Re: RDF Investigations from Pat Hayes on 2013-06-25 (public-lod@w3.org from June 2013)

From: Pat Hayes <phayes@ihmc.us>
Date: Mon, 24 Jun 2013 23:02:24 -0500
To: Gregg Reynolds <dev@mobileink.com>
Cc: public-lod@w3.org
Message-Id: <B76B950C-313B-41AF-99F7-4F22A35E0321@ihmc.us>
On Jun 24, 2013, at 2:07 PM, Gregg Reynolds wrote:

> On Mon, Jun 24, 2013 at 9:32 AM, Pat Hayes <phayes@ihmc.us> wrote:
> 
> Hi, and thanks for the comments.  FYI I have some draft articles in
> the can that will add clarity and detail, I hope.  In the meantime ...
>> 
>> On Jun 23, 2013, at 11:49 AM, Gregg Reynolds wrote:
>> 
>>> Hi folks,
>>> 
>>> A couple of years ago I got the idea of finding alternatives to the
>>> official definition of RDF, especially the semantics.  I've always
>>> found the official docs less than crystal clear, and have always
>>> harbored the suspicion that the model-theoretic definition of RDF
>>> semantics offered in http://www.w3.org/TR/rdf-mt/ was unnecessary, or
>>> at least unnecessarily complicated.  Needless to say that is my own
>>> personal aesthetic judgment, but it did motivate my little project.
>>> 
>>> I guess the past two years have not been completely wasted on me; what
>>> was a somewhat vague intuition back then seems to have matured into a
>>> pretty clear idea of how RDF ought to be conceptualized and formally
>>> defined.  Clear to me, anyway; whether it is to others, and whether it
>>> is correct or not is a whole 'nother matter.
>>> 
>>> Since pursuing this idea will involve a lot of writing I won't pursue
>>> it here; instead I've described the the basic ideas in a blog post at
>>> http://blog.mobileink.com/.
>> 
>> Hmm. You say some things in there that seem to be just plain wrong.
> 
> 
>>> 1. [The RDF semantics] "restricts interpretation to a single semantic domain."
>> 
>> I am not sure how you can possibly read the semantics in this way, but the whole point of model theory is to permit many - usually, infinitely many - interpretations, over arbitrary domains. The only domain restriction in RDF (as in most model theories) is that the domain be non-empty and that it contain basic literal values such as character strings.
> 
> Point taken.  My statement was incorrect and needs to be changed; the
> point I was trying to get at is that RDF-MT seems to privilege the
> domain it defines - the set IR of Resources, etc.

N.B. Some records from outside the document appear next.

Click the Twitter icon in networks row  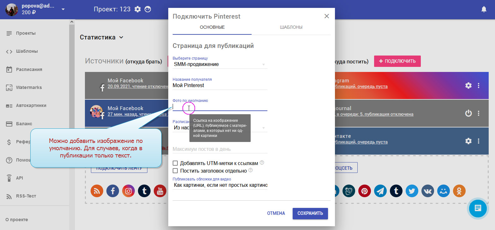coord(412,191)
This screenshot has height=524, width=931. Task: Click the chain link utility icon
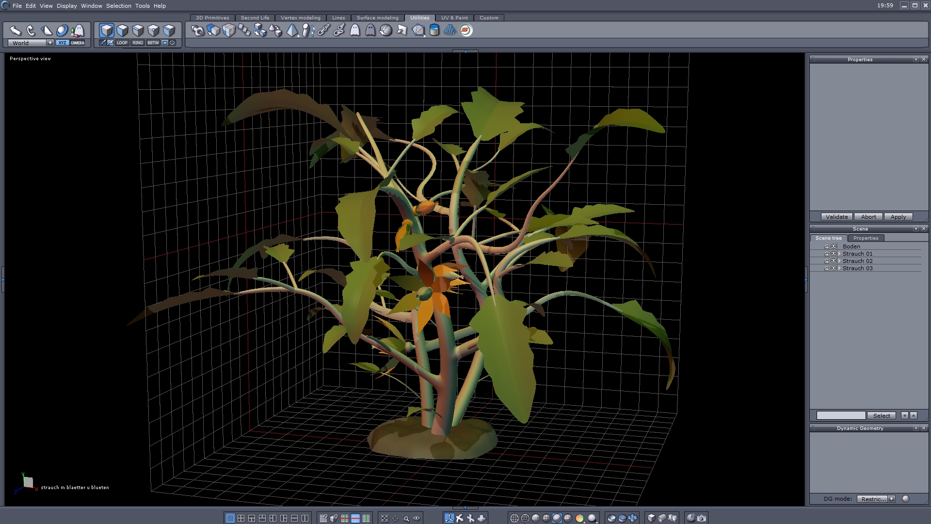[323, 31]

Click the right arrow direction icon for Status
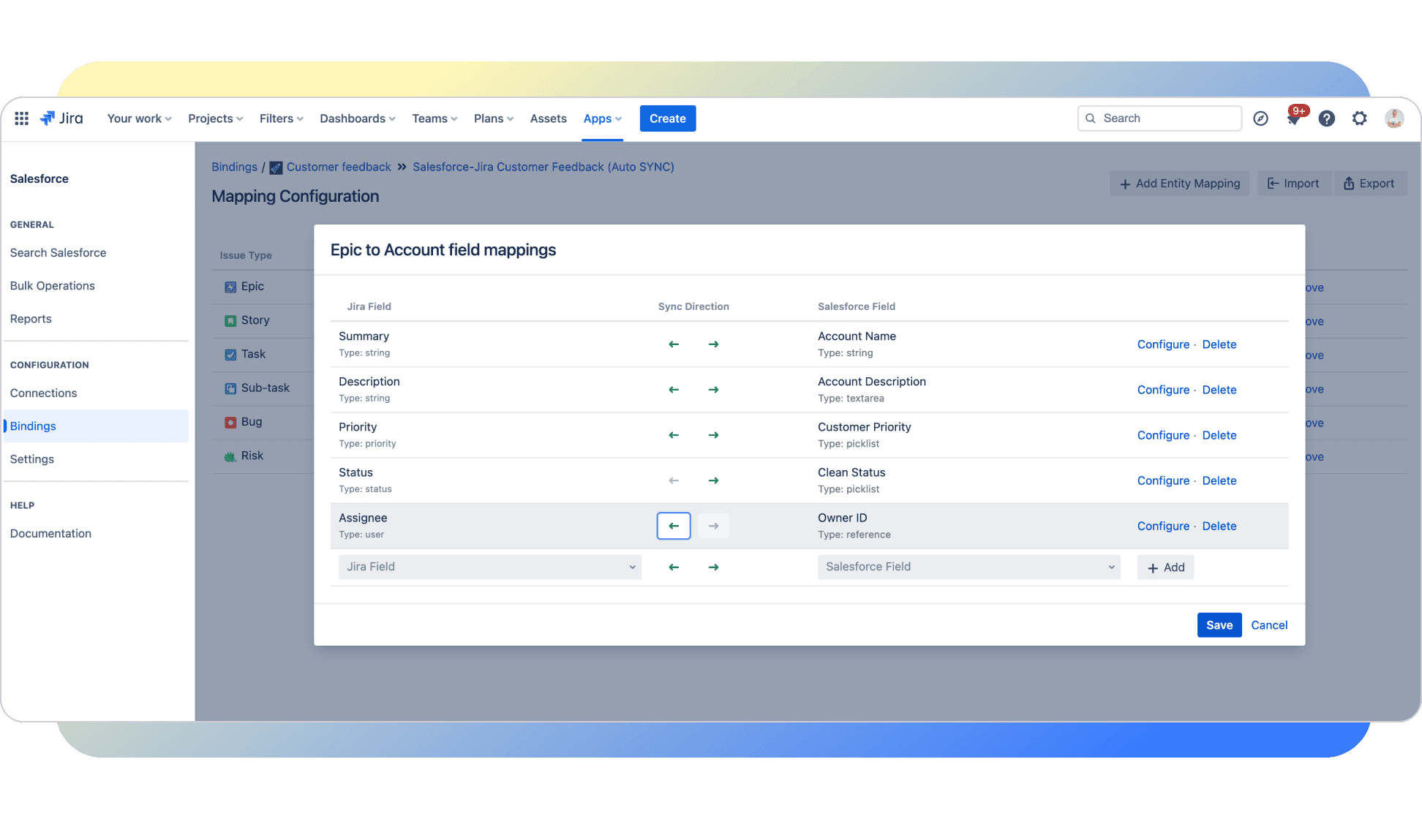point(713,479)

Well, its a formal, artificial, language, and it comes with a semantics as part of its definition. Just like many other logics in many logic textbooks, many programming languages, etc.. So yes, I guess it does "privilege" that semantics, since that semantics is part of it (by definition).

>  The basic semantic
> constraints are stated in terms of this domain, which implicitly
> restricts semantic domains to those that have, for example, a set of
> binary relations for the properties.  But this is not necessary; you
> can define models that do not contain such relations.

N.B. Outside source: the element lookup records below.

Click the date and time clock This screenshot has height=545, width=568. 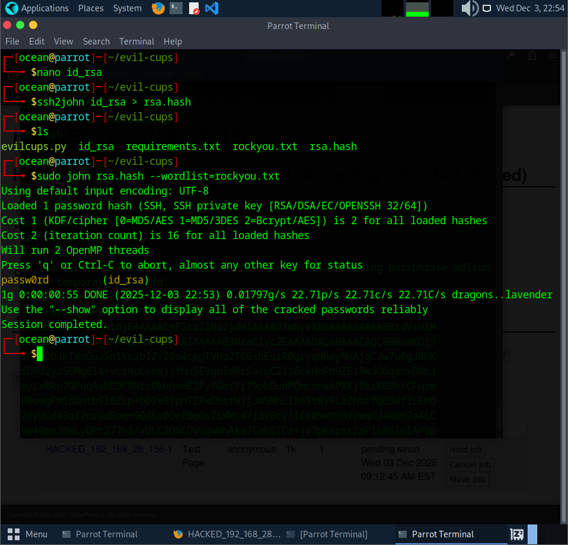click(x=530, y=8)
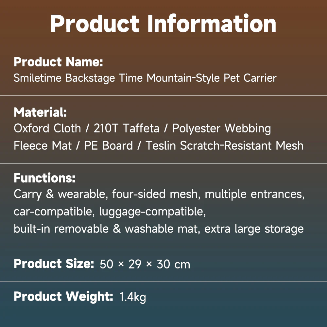Select Teslin Scratch-Resistant Mesh text

(224, 146)
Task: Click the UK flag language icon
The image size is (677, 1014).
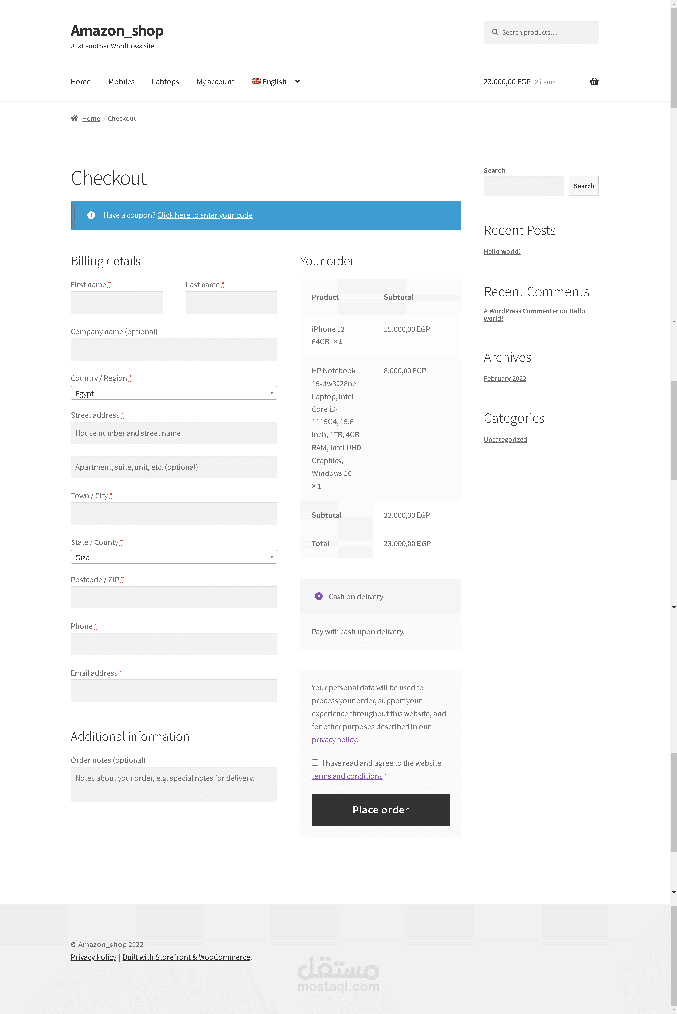Action: (x=256, y=81)

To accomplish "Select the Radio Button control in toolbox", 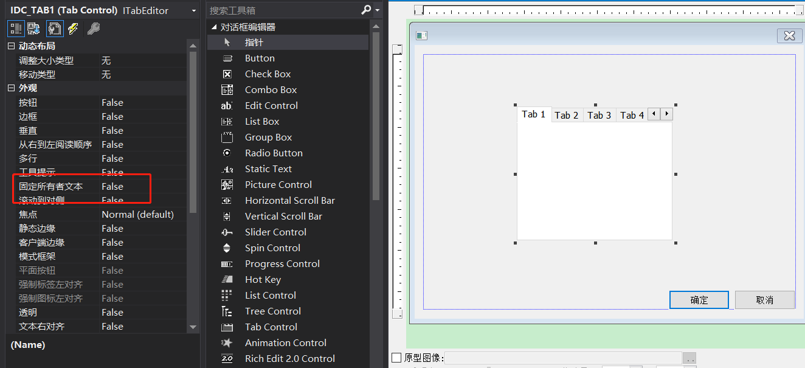I will (x=274, y=153).
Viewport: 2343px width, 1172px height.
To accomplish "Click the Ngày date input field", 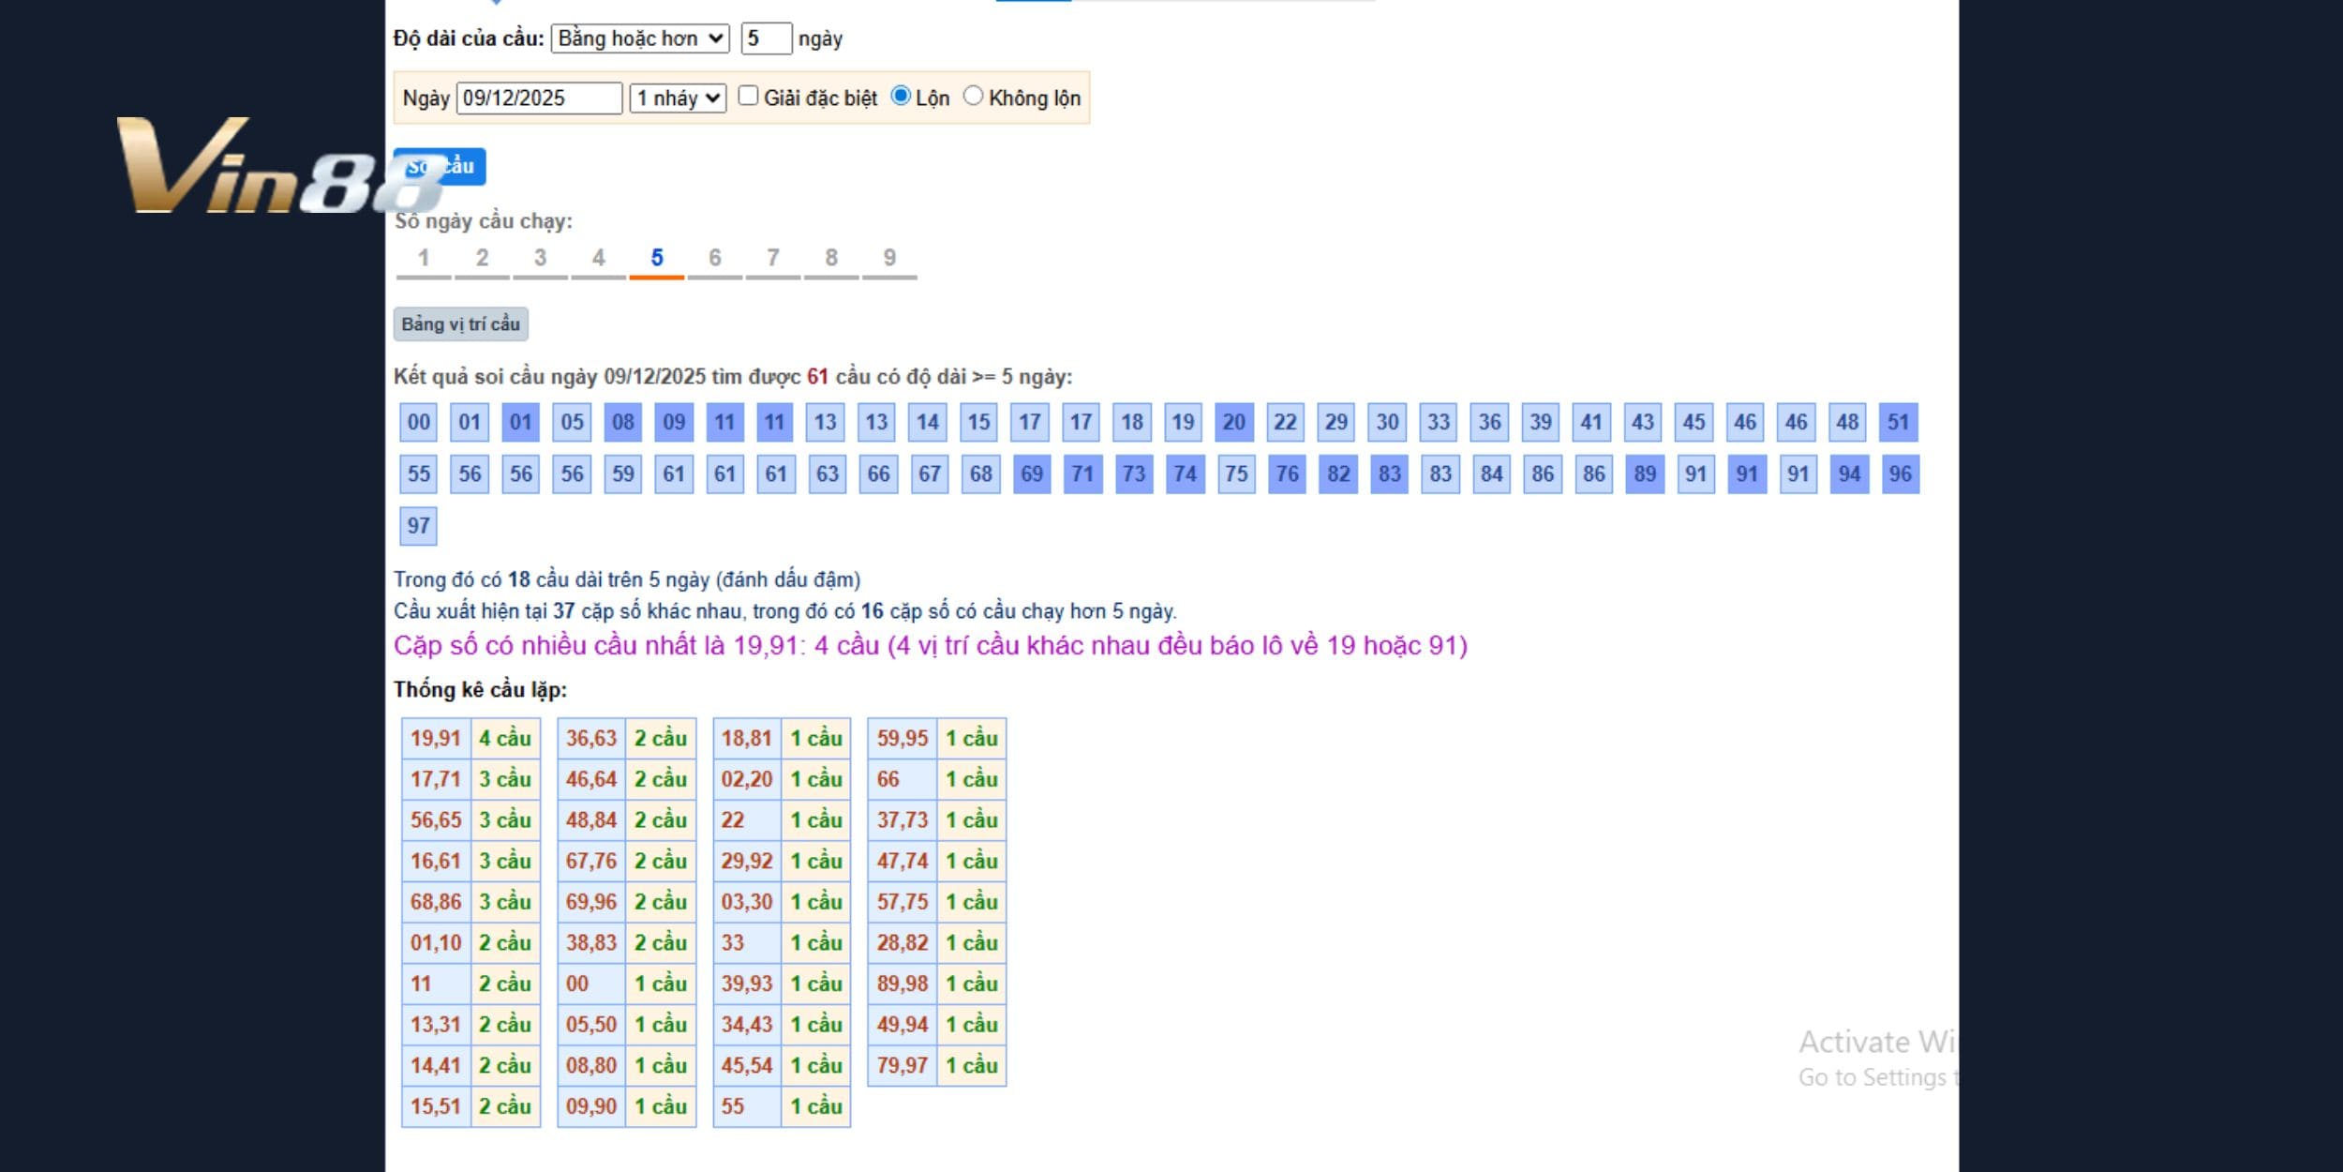I will click(x=539, y=98).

You *can* (re)define RDF graphs to be a musical notation, or a way of drawing simple cartoons. So what? 

>  An obvious
> example is a set of objects N and the set of their triples NxNxN.
> (I'll describe this in more detail in a later blog article).

Have you checked out the mapping from RDF to FOL mentioned in passing in the 2004 Semantics document? It maps an RDF triple S P O to the atomic sentence triple(S, P, O). You might find it congenial. 

> 
>>> 2. "The so-called abstract syntax described  in RDF Concepts and Abstract Syntax serves as the formula calculus, but it is incomplete.  It specifies that a triple (statement) "contains" three terms (nodes), and that an RDF graph is "a set of triples".  But these are not rules of a calculus; they do not tell us how to construct statements in a formal language."
>> 
>> First, the whole point of defining an 'abstract' syntax is to allow for a variety of concrete (lexical) syntaxes, so if you prefer to work at a concrete level, just choose one of those, eg RDF/XML or N-Triples.
> 
> It just dawned on me that when people talk about the abstract syntax
> of RDF in this manner what they often mean is "abstract description of
> possible syntax (or set of syntaxes)".  Is that a fair description of
> what you have in mind?

That is one way to read it, but what I had in mind in using the term "abstract syntax" was the way it is used by John McCarthy (who coined the term originally), as syntax re-described as an algebra on terms and expressions. RDF uses graphs since its syntax is so extremely simple that it does not actually require any algebraic structure, but the basic idea is the same. 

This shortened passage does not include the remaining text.